Donald Trump at a campaign rally in 2016. (Michael Candelori via Wiki Commons)
The daily Trump-Comey-Flynn imbroglio and its potential legal ramifications for President Donald Trump suggest it may be time—or past time—for the embattled president to “lawyer up,” veteran white-collar defense lawyers say.
Although all of the facts surrounding the FBI’s Russia investigation, Trump’s firing of FBI director James Comey and the role of former National Security Adviser Michael Flynn are not publicly known, the president’s recent conflicting statements and tweets pose legal difficulties for him down the road, those lawyers said.
“He doesn’t seem to understand that there really honestly could be a criminal case here,” said former federal prosecutor Julie O’Sullivan of Georgetown University Law Center. “He needs someone sitting next to him saying, ‘Please don’t do that. You’re getting more and more into trouble.’”
And here’s more advice from the defense bar: Trump also should be cautious about what he says to lawyers in his White House Counsel’s Office. A 1998 decision by the U.S. Court of Appeals for the D.C. Circuit—In re Bruce R. Lindsey—held there is no government attorney-client privilege to withhold information related to a federal criminal offense.
The appeals court noted that the Supreme Court in United States v. Nixon held “even the constitutionally based executive privilege for presidential communications fundamental to the operation of the government can be overcome upon a proper showing of need for the evidence in criminal trials and in grand jury proceedings.”
Peter Zeidenberg, an Arent Fox partner, put it this way: “You would think the advice he would be getting right now from his staff or White House counsel would be identical to what he would be getting from his own personal lawyer—quit tweeting and quit talking about this stuff—and revert to the same boilerplate that every administration in my lifetime has used: ‘We’re cooperating fully with the investigation and look forward to seeing the results,’ and not say anything else.”
Matthew Kaiser of Washington’s KaiserDillon said, “It’s probably time for the president to hire a criminal defense lawyer to begin to prepare to defend him. But more than that, he should hire a lawyer and listen to his advice.”
Kaiser continued: “Whatever the impact of the president’s habit of speaking freely on Twitter for global or national politics, if he keeps doing what he’s doing he can easily tighten the noose around his neck. The rules have changed for the president; he needs someone who can counsel him on how to act now. Whether there’s a lawyer in America who can exercise that kind of control over this client is an open question.”

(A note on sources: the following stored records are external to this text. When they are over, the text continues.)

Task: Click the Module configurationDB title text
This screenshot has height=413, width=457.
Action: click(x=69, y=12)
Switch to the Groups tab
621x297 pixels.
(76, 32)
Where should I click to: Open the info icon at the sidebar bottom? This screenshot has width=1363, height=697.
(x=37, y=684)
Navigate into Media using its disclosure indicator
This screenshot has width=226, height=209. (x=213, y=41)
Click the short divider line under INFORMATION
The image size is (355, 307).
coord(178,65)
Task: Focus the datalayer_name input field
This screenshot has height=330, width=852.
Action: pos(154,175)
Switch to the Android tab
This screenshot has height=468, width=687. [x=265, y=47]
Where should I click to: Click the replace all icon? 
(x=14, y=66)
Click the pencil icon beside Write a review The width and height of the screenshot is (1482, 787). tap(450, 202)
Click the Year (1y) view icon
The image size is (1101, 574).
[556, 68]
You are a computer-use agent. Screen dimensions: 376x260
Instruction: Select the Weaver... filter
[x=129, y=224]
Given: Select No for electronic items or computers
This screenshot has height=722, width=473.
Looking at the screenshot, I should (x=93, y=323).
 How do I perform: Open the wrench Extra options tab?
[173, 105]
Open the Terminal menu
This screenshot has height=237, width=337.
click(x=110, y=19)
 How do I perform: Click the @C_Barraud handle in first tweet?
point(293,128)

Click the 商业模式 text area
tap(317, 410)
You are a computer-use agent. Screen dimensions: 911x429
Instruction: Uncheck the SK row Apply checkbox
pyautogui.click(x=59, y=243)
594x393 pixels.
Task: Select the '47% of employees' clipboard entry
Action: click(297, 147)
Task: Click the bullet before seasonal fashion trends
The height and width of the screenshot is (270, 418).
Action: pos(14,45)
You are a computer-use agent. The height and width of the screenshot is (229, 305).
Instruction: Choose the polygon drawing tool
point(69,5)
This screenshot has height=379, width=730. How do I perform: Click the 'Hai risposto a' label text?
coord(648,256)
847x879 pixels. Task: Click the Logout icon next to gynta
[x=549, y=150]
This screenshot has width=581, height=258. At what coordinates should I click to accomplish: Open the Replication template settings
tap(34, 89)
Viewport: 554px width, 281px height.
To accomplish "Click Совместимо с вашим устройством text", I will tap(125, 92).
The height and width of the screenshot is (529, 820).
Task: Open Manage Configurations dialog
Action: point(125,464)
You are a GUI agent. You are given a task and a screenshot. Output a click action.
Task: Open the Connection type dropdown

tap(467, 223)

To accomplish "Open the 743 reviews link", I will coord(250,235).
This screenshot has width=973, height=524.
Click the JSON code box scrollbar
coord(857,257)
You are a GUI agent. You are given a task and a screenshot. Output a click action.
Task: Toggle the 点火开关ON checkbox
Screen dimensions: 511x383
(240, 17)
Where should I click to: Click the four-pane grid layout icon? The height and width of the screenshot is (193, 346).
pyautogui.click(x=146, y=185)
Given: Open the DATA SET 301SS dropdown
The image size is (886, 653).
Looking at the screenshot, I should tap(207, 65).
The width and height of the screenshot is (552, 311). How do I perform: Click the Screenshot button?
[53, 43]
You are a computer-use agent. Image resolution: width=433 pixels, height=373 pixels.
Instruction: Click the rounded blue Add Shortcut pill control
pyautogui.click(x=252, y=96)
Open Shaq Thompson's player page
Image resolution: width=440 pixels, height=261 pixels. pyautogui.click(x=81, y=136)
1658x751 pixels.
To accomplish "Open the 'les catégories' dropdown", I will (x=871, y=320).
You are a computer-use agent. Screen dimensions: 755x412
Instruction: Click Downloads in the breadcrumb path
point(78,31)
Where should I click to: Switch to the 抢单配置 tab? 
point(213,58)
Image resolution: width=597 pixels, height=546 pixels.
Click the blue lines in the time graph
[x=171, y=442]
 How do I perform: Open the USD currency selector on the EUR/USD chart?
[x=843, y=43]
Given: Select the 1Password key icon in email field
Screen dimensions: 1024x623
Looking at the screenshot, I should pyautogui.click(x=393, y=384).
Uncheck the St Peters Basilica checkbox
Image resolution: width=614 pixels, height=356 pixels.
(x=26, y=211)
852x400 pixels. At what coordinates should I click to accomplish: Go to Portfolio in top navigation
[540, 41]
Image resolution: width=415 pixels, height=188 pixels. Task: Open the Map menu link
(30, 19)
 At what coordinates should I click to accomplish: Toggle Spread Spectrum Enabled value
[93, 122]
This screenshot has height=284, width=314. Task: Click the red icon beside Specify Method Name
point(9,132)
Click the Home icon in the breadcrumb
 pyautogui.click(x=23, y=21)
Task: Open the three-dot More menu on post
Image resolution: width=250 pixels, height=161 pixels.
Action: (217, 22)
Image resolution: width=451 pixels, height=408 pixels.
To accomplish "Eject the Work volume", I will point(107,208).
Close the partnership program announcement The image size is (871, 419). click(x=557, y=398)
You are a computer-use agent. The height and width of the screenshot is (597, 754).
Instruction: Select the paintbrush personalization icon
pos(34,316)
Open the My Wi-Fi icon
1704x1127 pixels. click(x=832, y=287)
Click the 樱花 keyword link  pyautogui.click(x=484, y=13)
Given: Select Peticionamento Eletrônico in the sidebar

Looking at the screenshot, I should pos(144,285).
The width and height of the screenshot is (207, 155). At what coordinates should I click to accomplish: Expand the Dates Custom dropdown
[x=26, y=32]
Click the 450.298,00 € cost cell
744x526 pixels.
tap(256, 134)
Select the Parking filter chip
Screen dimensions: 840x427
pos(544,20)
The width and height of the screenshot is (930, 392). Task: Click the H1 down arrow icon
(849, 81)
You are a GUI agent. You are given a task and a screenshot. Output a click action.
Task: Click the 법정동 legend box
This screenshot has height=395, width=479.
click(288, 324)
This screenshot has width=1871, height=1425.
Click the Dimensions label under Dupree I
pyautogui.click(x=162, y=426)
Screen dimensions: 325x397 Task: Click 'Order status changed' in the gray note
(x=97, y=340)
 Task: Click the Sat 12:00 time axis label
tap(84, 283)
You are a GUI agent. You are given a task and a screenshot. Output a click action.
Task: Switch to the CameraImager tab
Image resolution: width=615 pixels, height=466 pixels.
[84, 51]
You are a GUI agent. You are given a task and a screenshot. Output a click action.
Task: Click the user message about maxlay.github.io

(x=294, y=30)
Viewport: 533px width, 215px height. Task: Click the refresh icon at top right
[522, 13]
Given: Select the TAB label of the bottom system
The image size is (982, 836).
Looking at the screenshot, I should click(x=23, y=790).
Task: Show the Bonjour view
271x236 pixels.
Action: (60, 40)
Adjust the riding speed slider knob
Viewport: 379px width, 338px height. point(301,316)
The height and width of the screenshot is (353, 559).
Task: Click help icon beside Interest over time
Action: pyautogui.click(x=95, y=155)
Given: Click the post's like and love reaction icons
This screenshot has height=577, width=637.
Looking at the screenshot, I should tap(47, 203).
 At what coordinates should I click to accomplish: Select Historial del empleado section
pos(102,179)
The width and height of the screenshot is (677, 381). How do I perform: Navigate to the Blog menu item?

Other criminal defense attorneys who have government investigation experience offered similar advice. “Any time you’re embroiled in a separation-of-power dispute as we have, you’re well advised to get a personal lawyer,” one defense lawyer said. Another attorney said the hiring of outside counsel provides “prophylactic protection.” Conflicting statements “can come back to look like one or many are inaccurate statements. Multiple statements in dynamic investigations are challenging whatever the underlying facts are.”
It’s not just the president who might want private counsel. White-collar defenders told Politico this week that Trump’s staff ought to consider seeking their own counsel.
Trump either personally or professionally—through the Trump Organization—has worked with firms including Morgan, Lewis & Bockius, Jones Day, Kasowitz Benson Torres and Seyfarth Shaw. Trump’s White House counsel, Donald McGahn, was a Jones Day partner who served as the general counsel to his presidential campaign. A team from Morgan Lewis worked on tax and ethics issues for Trump.
Trump’s daughter, Ivanka Trump, is represented by Wilmer Cutler Pickering Hale and Dorr’s Jamie Gorelick. Wilmer partner Reginald Brown is advising Paul Manafort, President Trump’s former top campaign adviser. Over at Covington & Burling, partner Robert Kelner is representing Flynn himself as he navigates the “Wild West” of congressional investigations.
A message to the White House press office was not immediately returned Wednesday.
Trump on Wednesday, delivering the commencement address at the U.S. Coast Guard Academy in New London, Connecticut, suggested he would not back down in the face of mounting criticism.
“You will find that things happen to you that you do not deserve and that are not always warranted,” Trump said. “But you have to put your head down and fight, fight, fight. Never, ever, ever give up. Things will work out just fine.”